(Records from a data source)
......

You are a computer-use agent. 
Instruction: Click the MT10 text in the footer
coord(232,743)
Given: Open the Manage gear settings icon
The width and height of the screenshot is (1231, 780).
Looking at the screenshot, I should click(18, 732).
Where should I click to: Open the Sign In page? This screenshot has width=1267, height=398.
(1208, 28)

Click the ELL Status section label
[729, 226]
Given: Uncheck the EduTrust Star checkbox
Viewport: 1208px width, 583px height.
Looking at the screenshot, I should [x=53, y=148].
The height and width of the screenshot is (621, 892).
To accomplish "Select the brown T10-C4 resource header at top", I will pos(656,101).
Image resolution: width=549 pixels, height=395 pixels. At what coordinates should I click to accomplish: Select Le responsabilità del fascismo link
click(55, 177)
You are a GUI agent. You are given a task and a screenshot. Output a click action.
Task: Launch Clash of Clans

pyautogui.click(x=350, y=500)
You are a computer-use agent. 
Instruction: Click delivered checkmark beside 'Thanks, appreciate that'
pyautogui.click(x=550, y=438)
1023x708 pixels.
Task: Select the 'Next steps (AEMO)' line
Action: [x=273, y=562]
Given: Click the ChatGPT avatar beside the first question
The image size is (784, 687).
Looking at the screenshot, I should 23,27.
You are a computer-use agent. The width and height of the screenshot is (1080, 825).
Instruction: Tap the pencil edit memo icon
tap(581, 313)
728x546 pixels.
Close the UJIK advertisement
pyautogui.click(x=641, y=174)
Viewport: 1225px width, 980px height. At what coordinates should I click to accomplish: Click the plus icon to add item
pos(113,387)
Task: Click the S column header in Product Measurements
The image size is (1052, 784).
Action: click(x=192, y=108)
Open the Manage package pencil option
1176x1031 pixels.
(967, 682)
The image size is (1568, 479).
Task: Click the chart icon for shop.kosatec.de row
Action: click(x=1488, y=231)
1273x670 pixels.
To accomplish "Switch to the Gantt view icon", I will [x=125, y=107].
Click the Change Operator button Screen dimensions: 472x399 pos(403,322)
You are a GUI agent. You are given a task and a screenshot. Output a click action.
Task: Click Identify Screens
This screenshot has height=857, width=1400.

......

Activity: Return each line above precisely as written.

Task output:
You are a computer-use agent. 
Instruction: Click the MT10 text in the footer
coord(232,743)
Given: Open the Manage gear settings icon
The width and height of the screenshot is (1231, 780).
Looking at the screenshot, I should click(18, 732).
Where should I click to: Open the Sign In page? This screenshot has width=1267, height=398.
(1208, 28)

Click the ELL Status section label
[729, 226]
Given: Uncheck the EduTrust Star checkbox
Viewport: 1208px width, 583px height.
Looking at the screenshot, I should [x=53, y=148].
The height and width of the screenshot is (621, 892).
To accomplish "Select the brown T10-C4 resource header at top", I will pos(656,101).
Image resolution: width=549 pixels, height=395 pixels. At what coordinates should I click to accomplish: Select Le responsabilità del fascismo link
click(55, 177)
You are a GUI agent. You are given a task and a screenshot. Output a click action.
Task: Launch Clash of Clans

pyautogui.click(x=350, y=500)
You are a computer-use agent. 
Instruction: Click delivered checkmark beside 'Thanks, appreciate that'
pyautogui.click(x=550, y=438)
1023x708 pixels.
Task: Select the 'Next steps (AEMO)' line
Action: [x=273, y=562]
Given: Click the ChatGPT avatar beside the first question
The image size is (784, 687).
Looking at the screenshot, I should 23,27.
You are a computer-use agent. The width and height of the screenshot is (1080, 825).
Instruction: Tap the pencil edit memo icon
tap(581, 313)
728x546 pixels.
Close the UJIK advertisement
pyautogui.click(x=641, y=174)
Viewport: 1225px width, 980px height. At what coordinates should I click to accomplish: Click the plus icon to add item
pos(113,387)
Task: Click the S column header in Product Measurements
The image size is (1052, 784).
Action: click(x=192, y=108)
Open the Manage package pencil option
1176x1031 pixels.
(967, 682)
The image size is (1568, 479).
Task: Click the chart icon for shop.kosatec.de row
Action: click(x=1488, y=231)
1273x670 pixels.
To accomplish "Switch to the Gantt view icon", I will [x=125, y=107].
Click the Change Operator button Screen dimensions: 472x399 pos(403,322)
You are a GUI agent. You are given a task and a screenshot. Output a click action.
Task: Click Identify Screens
This screenshot has height=857, width=1400.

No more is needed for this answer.